AOL Predicting Weak Ad Sales Through End of Year

Troubled media giant blames lower benefits from past contract deals at online division and reduced ad spending on cable TV stations.

AOL Time Warner is predicting weak advertising sales for the rest of the year in both its online service and cable TV divisions. As a result, the company said in a regulatory filing Wednesday, operating revenue will also slow.

According to its quarterly Securities and Exchange Commission (SEC) report, AOL Time Warner said the predicted ad slump derives from lower benefits from previous ad contracts at its Dulles, Va.-based AOL operation and decisions by advertisers to decrease television spending at Time Warner Cable.

The report also said the company is continuing to cooperate with various federal probes into AOL Time Warner’s accounting and subscriber practices.

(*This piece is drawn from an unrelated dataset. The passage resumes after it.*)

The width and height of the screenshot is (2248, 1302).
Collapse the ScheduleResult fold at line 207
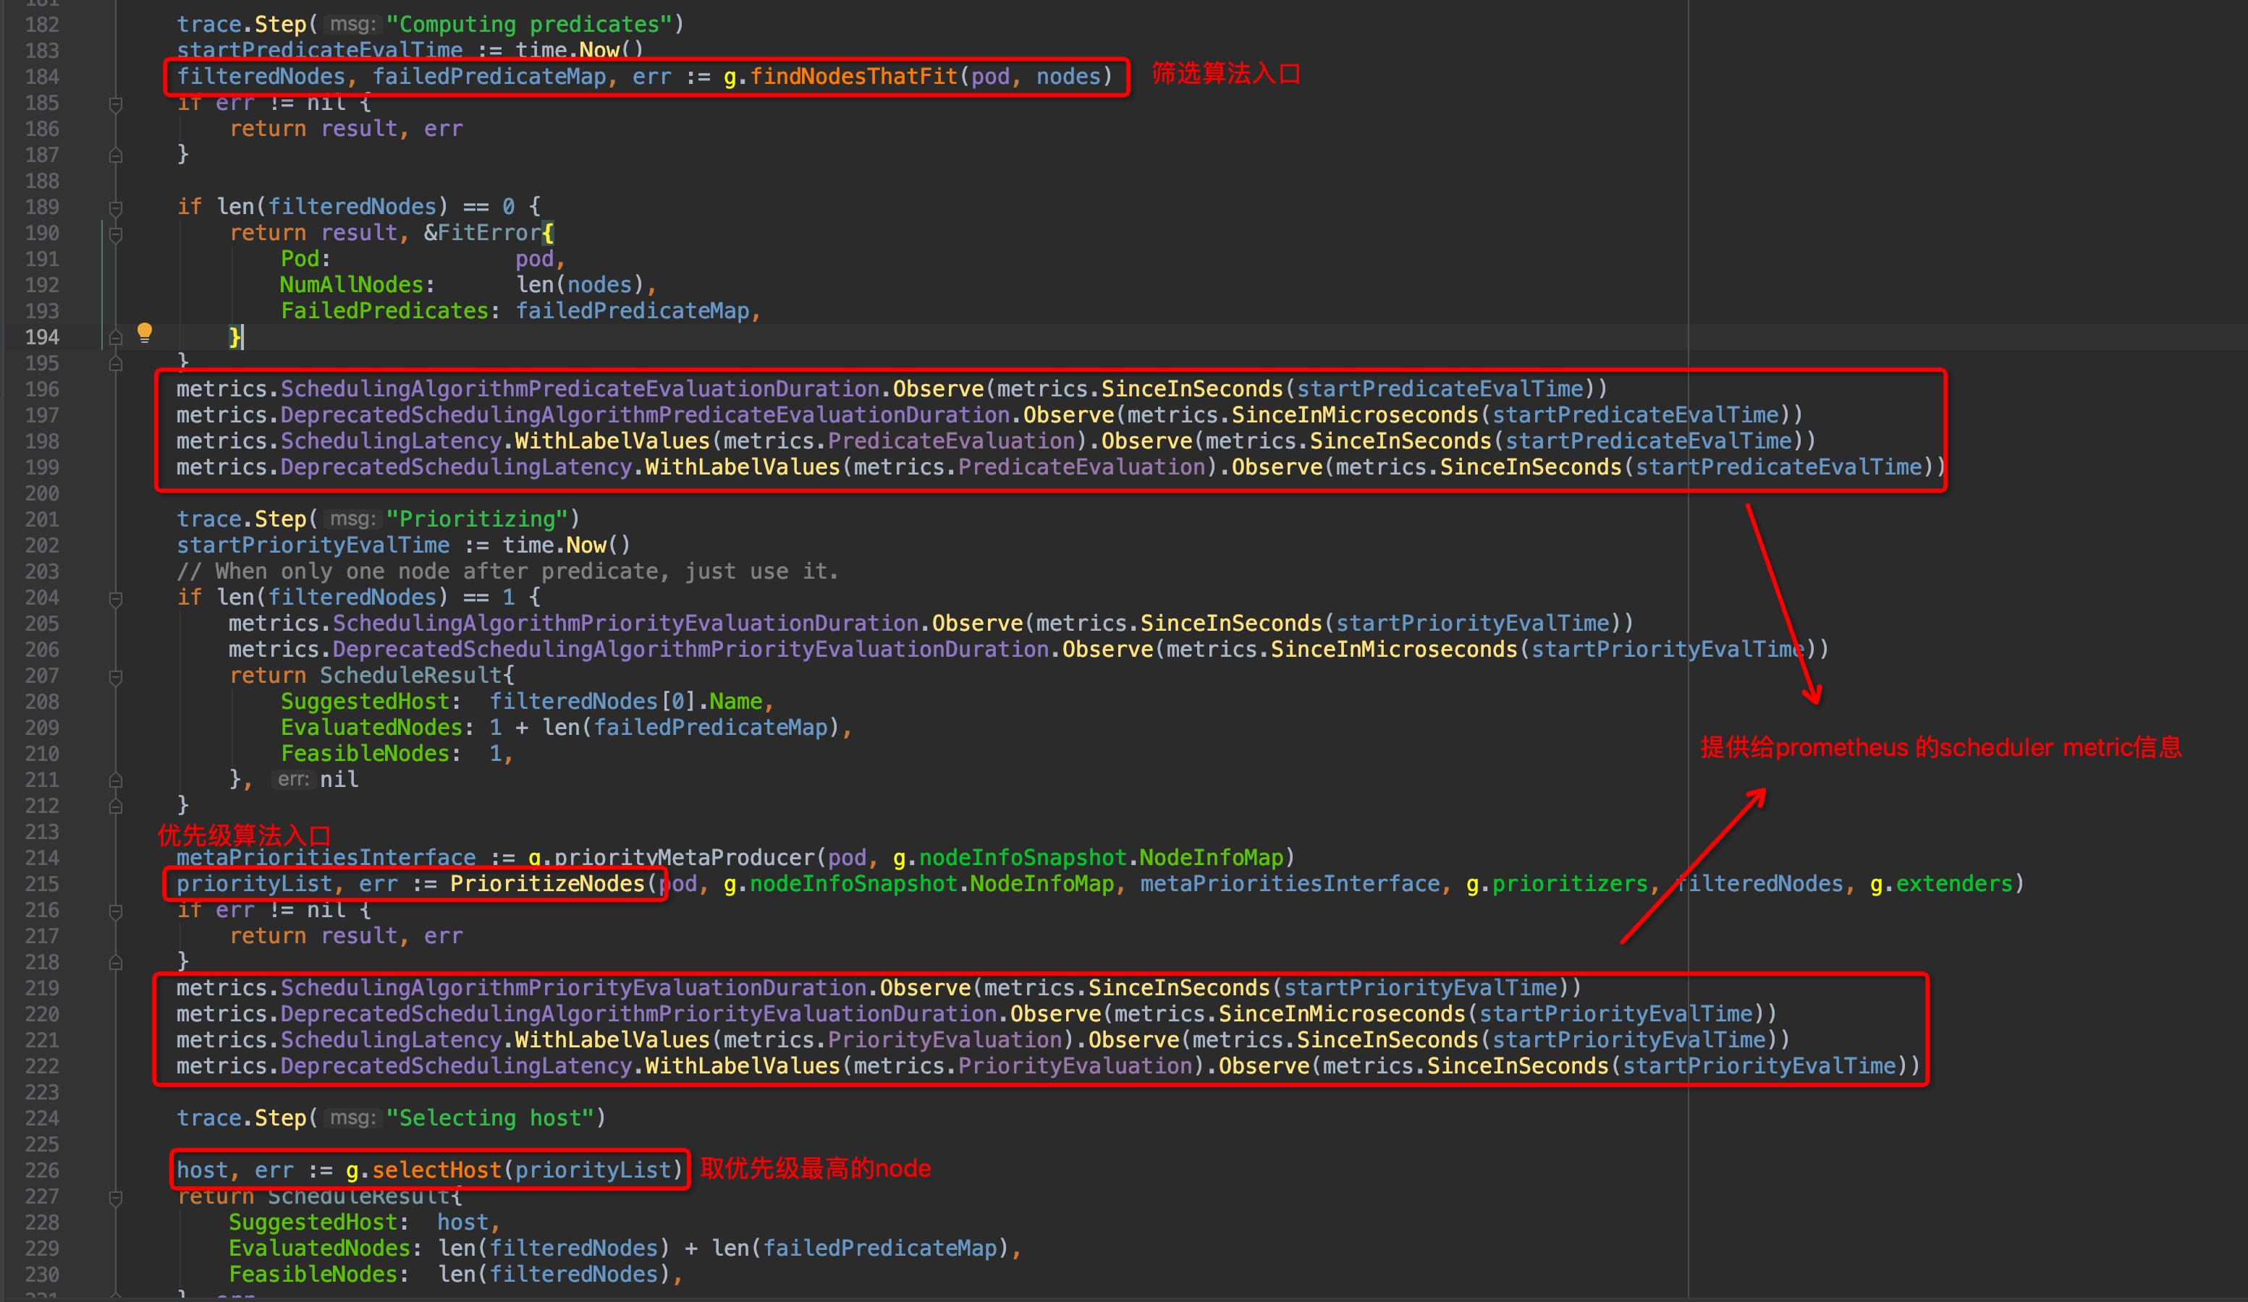[x=116, y=677]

In March, the company said it may have to restate up to $400 million in revenues as the result of an ongoing SEC probe over how its AOL unit accounted for advertising deals. The disclosure would mark the second time in less than a year that the media giant has had to restate its revenues related to advertising accounting in the AOL division, many of them related to barter deals, which were prevalent during the late 1990s dot-com boom.

In October of 2002, AOL Time Warner said it would restate financial results for eight prior quarters, resulting in a reduction of $190 million in revenues and $97 million less in cash earnings, also related to how the AOL unit accounted for revenues during the end of the dot-com heyday.

Just last month, it was reported AOL might have used a bulk sales initiative with retail partners to inflate its subscriber figures. AOL’s higher-than-expected subscriber loss in the second quarter resulted from the end of a bulk sales agreement with three retailers to sell limited-use accounts for $1 to $3. The deal allowed Target, Sears & Roebuck, and J.C. Penney to offer the discounted accounts to their employees for $10 and keep the extra money.

AOL has lost 1.2 million subscribers in the past year, with most fleeing for high-speed connections or cut-rate dialup plans offered by competitors like NetZero.

Even with the subscriber losses, AOL maintains a huge audience of 25.3 million subscribers. Deutsche Bank forecasts AOL will end the year with 24.5 million subscribers. Maintaining a high audience is key for the online unit’s efforts to turn around its advertising business. In the second quarter, AOL’s ad revenues fell 48 percent to $179 million.

A shrinking subscriber base could also make it harder for AOL to tap into the lucrative paid search business. Cohen forecasts that search will account for 33 percent of AOL’s ad revenues by 2007.